[Opening TEXT PROVIDED section]

Buffer solutions are one of the most important types of chemical reagent used in chemical research, biological research and industry. Their usefulness stems mostly from their ability to resist changes in pH. If you paid attention in science class, you may recall that pH is a unit of a solution's acidity. For the purpose of this discussion, acidity can be defined as the concentration of hydrogen ions (H+) in solution. How acidic a solution is affects which reactions take place, and how quickly. The ability to control pH is crucial to successfully completing a large number of chemical reactions, and so buffer solutions have a vast number of applications. But first, it's important to understand how buffer solutions work.

Buffer solutions are usually a combination of an acid and its conjugate base. As we learned above, acidity can be defined as the concentration of H+ ions in solution. Therefore, acids are compounds that release H+ ions into solution. If acids increase the concentration of H+, it follows that the opposites, bases, reduce H+ concentration.

When an acid loses an H+, it creates a conjugate base. This is best illustrated by taking an example, such as CH3COOH (acetic acid). When CH3COOH acts as an acid, it dissociates into H+ and CH3COO- (acetate). CH3COO- is a base, as it can accept H+ to create acetic acid. It is thus the conjugate base of acetic acid, or the base that is produced when acetic acid releases a H+ ion. This concept seems complicated at first, but be assured it isn't hard to pick out conjugate bases in actual reactions. It's essentially what's left of the acid after a H+ ion is released.

Chemical reactions are reversible. Taking our reaction from above as an example,

CH3COOH -----> CH3COO- and H+

CH3COO- and H+ (the products) can combine to form CH3COOH (starting material), which we would term the "reverse reaction." A reaction can thus proceed to the right or left, forward or reverse. Le Chatelier's Principle is a rule stating that the left and right side of the reaction prefer a certain balance or ratio between themselves. In this case, Le Chatelier's Principle basically states that if you add more product (H+ or acetate), the reaction will shift to the left (toward starting materials) and the starting material (acetic acid) will form in response.

[Closing TEXT PROVIDED section]
[Opening MATERIAL SHOWN section]

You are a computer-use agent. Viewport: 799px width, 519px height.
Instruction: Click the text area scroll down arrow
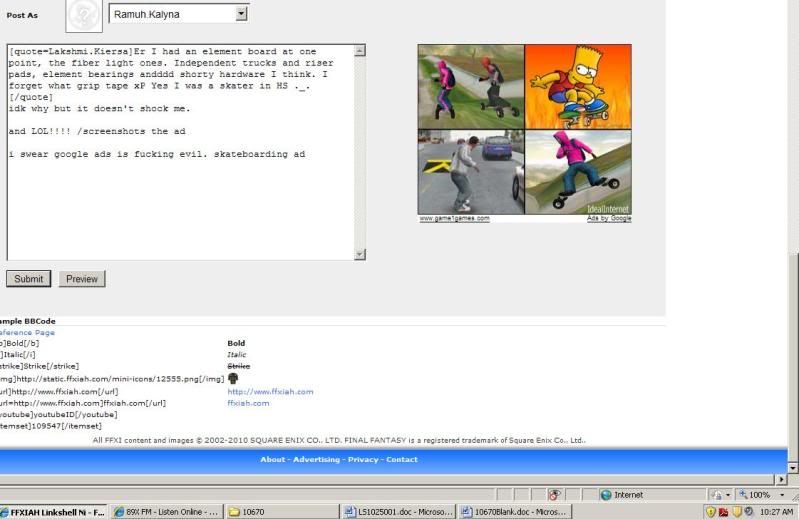(360, 255)
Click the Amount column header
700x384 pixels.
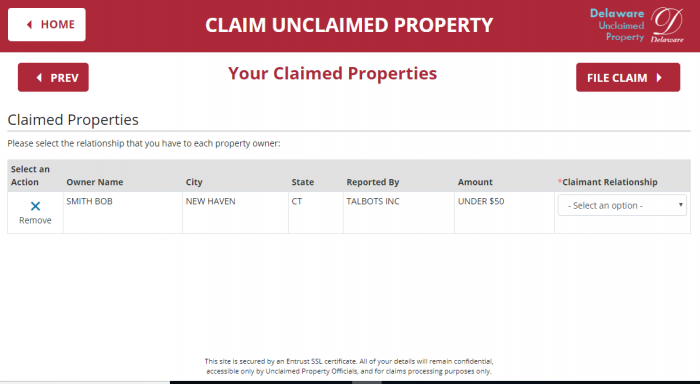pyautogui.click(x=475, y=182)
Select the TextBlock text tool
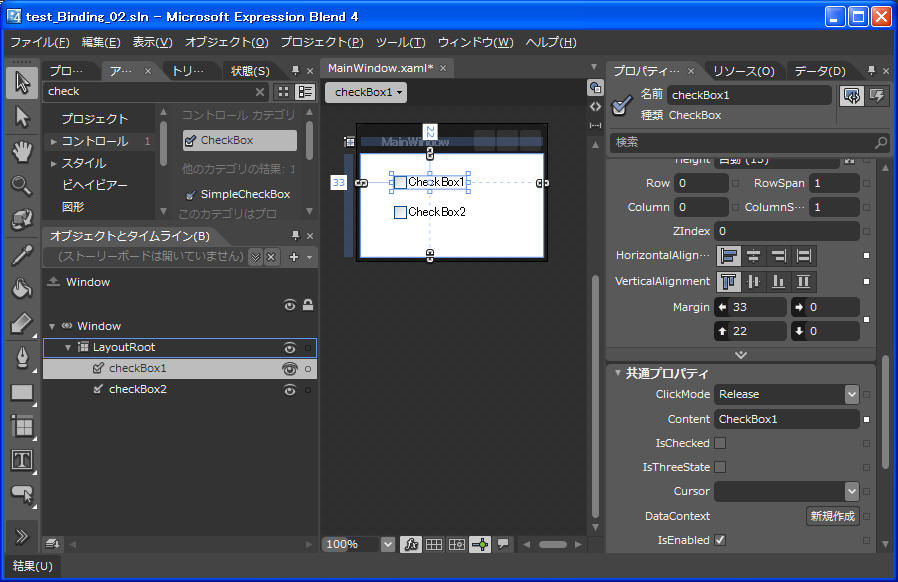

[Closing MATERIAL SHOWN section]

[EXERCISES TO COMPLETE]
1 > Retype the passage of the buffer solutions text that opens with the words containing "When an acid" and closes with "ion is released.", without changing anything.
2 > Write the next part of the text on buffer solutions, picking up after its final sentence.

[RESPONSES BY ITEM NUMBER]
1 >
When an acid loses an H+, it creates a conjugate base. This is best illustrated by taking an example, such as CH3COOH (acetic acid). When CH3COOH acts as an acid, it dissociates into H+ and CH3COO- (acetate). CH3COO- is a base, as it can accept H+ to create acetic acid. It is thus the conjugate base of acetic acid, or the base that is produced when acetic acid releases a H+ ion. This concept seems complicated at first, but be assured it isn't hard to pick out conjugate bases in actual reactions. It's essentially what's left of the acid after a H+ ion is released.

2 >
Similarly, if more product is added, more starting material will form. When CH3COOH forms, H+ is removed from the solution as it bonds with CH3COO-, and thus the acidity of the solution won't increase. The same general principle applies if a base is added, more H+ is released and the pH of the solution is unchanged. This is the method by which a buffer solution, or a combination of an acid and its conjugate base, can resist changes in pH.

Your body uses buffers to maintain a blood pH of 7.35-7.45, and also in a massive number of biochemical reactions involving enzymes. Enzymes are very complex compounds often requiring precise pH levels in order to react properly, a role filled by organic buffers produced by your body. For this same reason, buffers are vital for a biologist or chemist performing experiments in the lab. A certain pH will often be required in order for the process being studied to occur, and buffer solutions are the only way to ensure these conditions.

Buffer solutions are also widely used in industry. Industrial processes requiring buffer solutions include fermentation, controlling dye processes and manufacturing pharmaceuticals.